How Configurator Differs from SKU
In SKU, all possible combinations are listed in advance. If a laptop has 3 processor options, 4 RAM variants, and 3 SSD variants — you need 36 SKUs, and all must be created and maintained. In a configurator, options are specified independently, and total price and composition are calculated dynamically. This is a fundamentally different data model.
Data Model
Module vendor.configurator:
-
b_vendor_cfg_product— configurable products: id, iblock_element_id (base product), name, base_price, is_active -
b_vendor_cfg_group— option groups: id, product_id, name, sort, type (single/multiple/required), display_type (radio/checkbox/select/visual) -
b_vendor_cfg_option— options: id, group_id, name, price_mod_type (fixed/percent/formula), price_mod_value, image_id, weight_mod, is_default, is_active -
b_vendor_cfg_dependency— dependencies: id, option_id (if selected), dependent_option_id, action (show/hide/require/disable) -
b_vendor_cfg_configuration— saved configurations: id, product_id, user_id, session_id, options (JSON), total_price, created_at -
b_vendor_cfg_order_item— configuration to order item link: configuration_id, basket_item_id
Option Dependencies
The most complex part of the configurator — dependencies. When "Powerful PSU" is selected, more performant video cards automatically become available:
class DependencyResolver
{
public function resolve(int $productId, array $selectedOptions): DependencyResult
{
$dependencies = DependencyTable::getList([
'filter' => ['OPTION_ID' => $selectedOptions],
])->fetchAll();
$visible = [];
$hidden = [];
$required = [];
$disabled = [];
foreach ($dependencies as $dep) {
match ($dep['ACTION']) {
'show' => $visible[] = $dep['DEPENDENT_OPTION_ID'],
'hide' => $hidden[] = $dep['DEPENDENT_OPTION_ID'],
'require' => $required[] = $dep['DEPENDENT_OPTION_ID'],
'disable' => $disabled[] = $dep['DEPENDENT_OPTION_ID'],
};
}
return new DependencyResult($visible, $hidden, $required, $disabled);
}
}
Result is sent to frontend via AJAX on each selection change.
Dynamic Price Calculation
Base price + option modifiers:
class PriceCalculator
{
public function calculate(int $productId, array $selectedOptionIds): float
{
$product = ProductTable::getById($productId)->fetch();
$price = (float)$product['BASE_PRICE'];
$options = OptionTable::getList([
'filter' => ['ID' => $selectedOptionIds],
])->fetchAll();
foreach ($options as $option) {
$price = match ($option['PRICE_MOD_TYPE']) {
'fixed' => $price + (float)$option['PRICE_MOD_VALUE'],
'percent' => $price * (1 + (float)$option['PRICE_MOD_VALUE'] / 100),
'formula' => $this->evalFormula($option['PRICE_MOD_VALUE'], $price),
default => $price,
};
}
return round($price, 2);
}
}
Formula modifier allows non-linear dependencies: e.g., custom size price is calculated by area (width × height × base rate per sq.m).
Configurator Frontend
Configurator interface — React/Vue component connected to product page. Logic:
- Loads group and option structure via REST-endpoint
- On selection change — AJAX to DependencyResolver, updates option visibility
- Simultaneously AJAX to PriceCalculator, updates total price
- Visual options (color, material) — preview grid with click
Configuration state syncs with URL hash — configuration can be copied and link shared.
Adding to Cart
Saved configuration is added to cart as single item. Configuration composition is stored in b_vendor_cfg_configuration.options, link to cart item via b_vendor_cfg_order_item.

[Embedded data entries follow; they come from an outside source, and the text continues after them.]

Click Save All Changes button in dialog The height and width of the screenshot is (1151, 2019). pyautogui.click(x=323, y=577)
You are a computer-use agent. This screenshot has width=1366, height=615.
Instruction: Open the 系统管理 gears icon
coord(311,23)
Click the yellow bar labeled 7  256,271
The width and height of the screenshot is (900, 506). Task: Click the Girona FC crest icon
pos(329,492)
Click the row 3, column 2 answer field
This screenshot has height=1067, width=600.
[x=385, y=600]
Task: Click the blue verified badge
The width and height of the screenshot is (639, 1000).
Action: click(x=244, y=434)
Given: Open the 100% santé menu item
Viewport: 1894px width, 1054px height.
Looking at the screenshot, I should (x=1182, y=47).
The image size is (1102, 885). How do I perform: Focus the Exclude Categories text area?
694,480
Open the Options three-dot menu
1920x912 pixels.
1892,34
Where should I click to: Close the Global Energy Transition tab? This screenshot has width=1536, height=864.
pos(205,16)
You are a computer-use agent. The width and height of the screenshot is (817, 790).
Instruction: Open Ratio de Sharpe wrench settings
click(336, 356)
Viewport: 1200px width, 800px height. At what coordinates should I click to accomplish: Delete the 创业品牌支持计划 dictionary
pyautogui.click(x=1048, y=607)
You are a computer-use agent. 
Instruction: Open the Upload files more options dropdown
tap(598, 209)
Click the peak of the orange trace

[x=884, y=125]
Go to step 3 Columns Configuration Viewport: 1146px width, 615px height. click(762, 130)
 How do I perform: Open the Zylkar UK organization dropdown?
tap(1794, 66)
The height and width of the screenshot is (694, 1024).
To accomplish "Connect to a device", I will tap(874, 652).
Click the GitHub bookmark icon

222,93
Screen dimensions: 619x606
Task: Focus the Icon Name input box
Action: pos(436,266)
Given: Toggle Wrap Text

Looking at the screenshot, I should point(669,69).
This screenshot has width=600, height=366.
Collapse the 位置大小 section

When viewing order, user and manager see details: which options were selected exactly.
Administrative Interface
- Configurator builder: drag-and-drop groups and options
- Dependency configuration via visual editor (rules list)
- Configurator preview directly in admin
- List of saved user configurations
- Statistics: popular configurations, average check by configurator
Development Timeline
| Stage | Duration |
|---|---|
| ORM-tables, product and option model | 1 day |
| Dependency resolver, API | 2 days |
| Price calculator, formula modifiers | 2 days |
| Frontend component (React/Vue) | 3 days |
| Adding to cart, order details | 2 days |
| Administrative builder | 2 days |
| Testing | 1 day |
Total: 13 working days. 3D visualization (WebGL) — separate project.